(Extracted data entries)
---*---
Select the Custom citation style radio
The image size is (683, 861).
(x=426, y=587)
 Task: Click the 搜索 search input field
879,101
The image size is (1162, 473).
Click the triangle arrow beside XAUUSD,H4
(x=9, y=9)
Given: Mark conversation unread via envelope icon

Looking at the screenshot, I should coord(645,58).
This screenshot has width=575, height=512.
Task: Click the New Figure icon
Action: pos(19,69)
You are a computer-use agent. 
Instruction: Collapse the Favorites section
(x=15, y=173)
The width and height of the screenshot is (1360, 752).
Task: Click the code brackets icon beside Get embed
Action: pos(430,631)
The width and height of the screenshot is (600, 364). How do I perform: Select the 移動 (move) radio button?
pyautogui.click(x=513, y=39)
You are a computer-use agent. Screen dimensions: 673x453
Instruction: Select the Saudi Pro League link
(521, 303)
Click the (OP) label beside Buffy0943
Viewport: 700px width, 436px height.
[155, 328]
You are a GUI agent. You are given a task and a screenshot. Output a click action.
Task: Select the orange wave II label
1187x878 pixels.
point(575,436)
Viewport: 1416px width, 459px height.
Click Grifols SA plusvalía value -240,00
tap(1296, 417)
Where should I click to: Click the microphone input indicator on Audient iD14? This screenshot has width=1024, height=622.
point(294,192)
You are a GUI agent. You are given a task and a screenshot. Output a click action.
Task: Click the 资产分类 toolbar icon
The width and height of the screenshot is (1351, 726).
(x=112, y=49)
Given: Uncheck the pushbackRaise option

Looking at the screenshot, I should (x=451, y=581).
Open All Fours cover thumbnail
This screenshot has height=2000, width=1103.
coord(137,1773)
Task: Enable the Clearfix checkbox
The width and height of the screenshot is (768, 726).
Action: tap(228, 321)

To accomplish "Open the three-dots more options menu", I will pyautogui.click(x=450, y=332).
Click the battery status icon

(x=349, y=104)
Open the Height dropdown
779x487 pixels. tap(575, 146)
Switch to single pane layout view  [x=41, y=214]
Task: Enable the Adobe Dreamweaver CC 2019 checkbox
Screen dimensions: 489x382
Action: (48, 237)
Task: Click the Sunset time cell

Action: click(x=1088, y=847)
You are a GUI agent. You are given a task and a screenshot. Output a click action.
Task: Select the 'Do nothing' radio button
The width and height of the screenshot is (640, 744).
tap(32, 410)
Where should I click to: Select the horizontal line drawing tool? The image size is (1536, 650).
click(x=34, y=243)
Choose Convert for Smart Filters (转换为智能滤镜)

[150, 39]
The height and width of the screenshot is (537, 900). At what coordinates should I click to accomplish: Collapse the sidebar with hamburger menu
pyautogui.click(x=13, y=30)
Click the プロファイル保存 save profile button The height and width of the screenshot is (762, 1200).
---*---
• _BRIEF_: All lines that contain the word "computer" must be copied from the records above.

• _SOLUTION TO THE EXERCISE_:
You are a computer-use agent. 
You are a computer-use agent. Screen dimensions: 673x453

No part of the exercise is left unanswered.